* _WHAT THE EXERCISE ASKS_
Once you find the line with "This screenshot has width=1920, height=924." in the data that follows, repeat it and every line after it exactly, through the line with "Click the Email value in identity attributes".

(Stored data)

------------------------

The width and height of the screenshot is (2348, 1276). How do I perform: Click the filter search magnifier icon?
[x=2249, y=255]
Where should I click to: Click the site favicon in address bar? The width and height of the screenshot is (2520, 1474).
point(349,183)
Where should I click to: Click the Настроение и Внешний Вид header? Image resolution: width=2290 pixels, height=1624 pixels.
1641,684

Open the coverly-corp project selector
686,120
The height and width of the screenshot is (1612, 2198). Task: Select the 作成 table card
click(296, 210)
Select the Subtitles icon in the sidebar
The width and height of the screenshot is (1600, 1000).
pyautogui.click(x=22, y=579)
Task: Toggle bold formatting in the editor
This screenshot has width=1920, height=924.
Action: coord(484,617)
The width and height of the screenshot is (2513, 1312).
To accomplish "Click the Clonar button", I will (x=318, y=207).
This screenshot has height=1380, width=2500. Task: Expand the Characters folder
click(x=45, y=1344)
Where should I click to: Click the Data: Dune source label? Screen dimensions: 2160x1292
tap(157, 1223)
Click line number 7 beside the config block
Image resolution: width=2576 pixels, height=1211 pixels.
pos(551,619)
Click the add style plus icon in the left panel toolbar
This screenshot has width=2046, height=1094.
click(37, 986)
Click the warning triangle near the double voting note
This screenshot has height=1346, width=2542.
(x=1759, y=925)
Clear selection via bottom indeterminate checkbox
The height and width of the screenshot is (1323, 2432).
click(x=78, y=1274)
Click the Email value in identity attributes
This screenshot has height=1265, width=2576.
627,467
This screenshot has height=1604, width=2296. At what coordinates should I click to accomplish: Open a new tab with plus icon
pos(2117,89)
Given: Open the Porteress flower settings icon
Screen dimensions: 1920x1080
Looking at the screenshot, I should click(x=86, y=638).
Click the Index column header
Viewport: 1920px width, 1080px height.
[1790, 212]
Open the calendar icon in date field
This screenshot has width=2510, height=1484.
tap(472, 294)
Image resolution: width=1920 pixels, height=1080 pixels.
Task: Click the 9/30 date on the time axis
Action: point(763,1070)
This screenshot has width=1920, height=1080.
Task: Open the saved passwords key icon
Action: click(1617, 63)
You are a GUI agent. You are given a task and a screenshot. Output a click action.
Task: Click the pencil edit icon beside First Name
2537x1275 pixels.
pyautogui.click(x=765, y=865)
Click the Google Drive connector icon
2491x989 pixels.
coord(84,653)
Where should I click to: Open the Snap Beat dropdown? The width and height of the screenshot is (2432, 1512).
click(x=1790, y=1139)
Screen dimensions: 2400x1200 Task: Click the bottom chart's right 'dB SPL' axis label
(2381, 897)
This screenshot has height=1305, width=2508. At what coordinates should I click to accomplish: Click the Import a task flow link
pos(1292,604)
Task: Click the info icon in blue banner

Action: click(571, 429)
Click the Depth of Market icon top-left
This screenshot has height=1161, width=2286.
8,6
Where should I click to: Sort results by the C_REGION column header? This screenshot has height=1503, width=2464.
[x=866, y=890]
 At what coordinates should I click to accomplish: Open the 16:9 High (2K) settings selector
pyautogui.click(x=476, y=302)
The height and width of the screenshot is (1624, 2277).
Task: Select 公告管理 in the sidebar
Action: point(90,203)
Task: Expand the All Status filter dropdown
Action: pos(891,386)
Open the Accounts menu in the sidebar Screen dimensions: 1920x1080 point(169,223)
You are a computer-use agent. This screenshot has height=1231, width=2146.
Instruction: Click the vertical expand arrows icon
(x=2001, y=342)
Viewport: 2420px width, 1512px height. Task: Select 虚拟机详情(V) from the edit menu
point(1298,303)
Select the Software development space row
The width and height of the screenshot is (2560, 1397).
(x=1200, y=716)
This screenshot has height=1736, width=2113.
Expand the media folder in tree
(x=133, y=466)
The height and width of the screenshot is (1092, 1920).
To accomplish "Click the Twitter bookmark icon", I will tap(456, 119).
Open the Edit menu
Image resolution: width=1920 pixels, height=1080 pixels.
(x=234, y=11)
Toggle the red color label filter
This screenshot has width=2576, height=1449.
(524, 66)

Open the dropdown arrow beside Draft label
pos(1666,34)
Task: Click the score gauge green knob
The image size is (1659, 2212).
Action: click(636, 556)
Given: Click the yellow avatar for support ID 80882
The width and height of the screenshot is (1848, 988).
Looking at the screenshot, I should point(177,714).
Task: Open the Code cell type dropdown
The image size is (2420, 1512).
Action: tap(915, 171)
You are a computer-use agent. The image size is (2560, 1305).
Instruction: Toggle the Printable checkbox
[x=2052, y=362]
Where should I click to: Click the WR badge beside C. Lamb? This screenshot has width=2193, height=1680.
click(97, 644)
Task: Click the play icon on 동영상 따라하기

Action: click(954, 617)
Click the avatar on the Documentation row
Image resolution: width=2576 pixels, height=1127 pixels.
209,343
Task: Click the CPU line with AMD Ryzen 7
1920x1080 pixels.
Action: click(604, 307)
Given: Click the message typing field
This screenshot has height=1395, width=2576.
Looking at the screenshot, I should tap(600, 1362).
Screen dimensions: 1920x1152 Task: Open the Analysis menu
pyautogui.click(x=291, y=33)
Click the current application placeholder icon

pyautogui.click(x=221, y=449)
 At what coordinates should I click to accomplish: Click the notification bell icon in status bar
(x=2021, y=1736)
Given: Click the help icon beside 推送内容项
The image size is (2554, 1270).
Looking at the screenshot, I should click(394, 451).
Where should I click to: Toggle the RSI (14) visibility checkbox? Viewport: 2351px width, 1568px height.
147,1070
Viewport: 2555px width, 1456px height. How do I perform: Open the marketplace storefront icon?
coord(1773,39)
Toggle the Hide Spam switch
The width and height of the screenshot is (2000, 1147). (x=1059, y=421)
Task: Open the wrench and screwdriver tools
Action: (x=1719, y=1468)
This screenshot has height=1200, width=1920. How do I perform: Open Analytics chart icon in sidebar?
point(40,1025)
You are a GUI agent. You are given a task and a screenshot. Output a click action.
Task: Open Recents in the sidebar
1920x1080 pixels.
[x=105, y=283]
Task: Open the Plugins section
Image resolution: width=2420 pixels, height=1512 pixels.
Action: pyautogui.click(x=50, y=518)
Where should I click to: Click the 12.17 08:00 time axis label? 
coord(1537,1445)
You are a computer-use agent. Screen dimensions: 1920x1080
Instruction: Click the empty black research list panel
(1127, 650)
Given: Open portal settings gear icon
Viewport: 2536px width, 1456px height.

------------------------

* _ANSWER_
This screenshot has width=1920, height=924.
Action: coord(484,617)
The width and height of the screenshot is (2513, 1312).
To accomplish "Click the Clonar button", I will (x=318, y=207).
This screenshot has height=1380, width=2500. Task: Expand the Characters folder
click(x=45, y=1344)
Where should I click to: Click the Data: Dune source label? Screen dimensions: 2160x1292
tap(157, 1223)
Click line number 7 beside the config block
Image resolution: width=2576 pixels, height=1211 pixels.
pos(551,619)
Click the add style plus icon in the left panel toolbar
This screenshot has width=2046, height=1094.
click(37, 986)
Click the warning triangle near the double voting note
This screenshot has height=1346, width=2542.
(x=1759, y=925)
Clear selection via bottom indeterminate checkbox
The height and width of the screenshot is (1323, 2432).
click(x=78, y=1274)
Click the Email value in identity attributes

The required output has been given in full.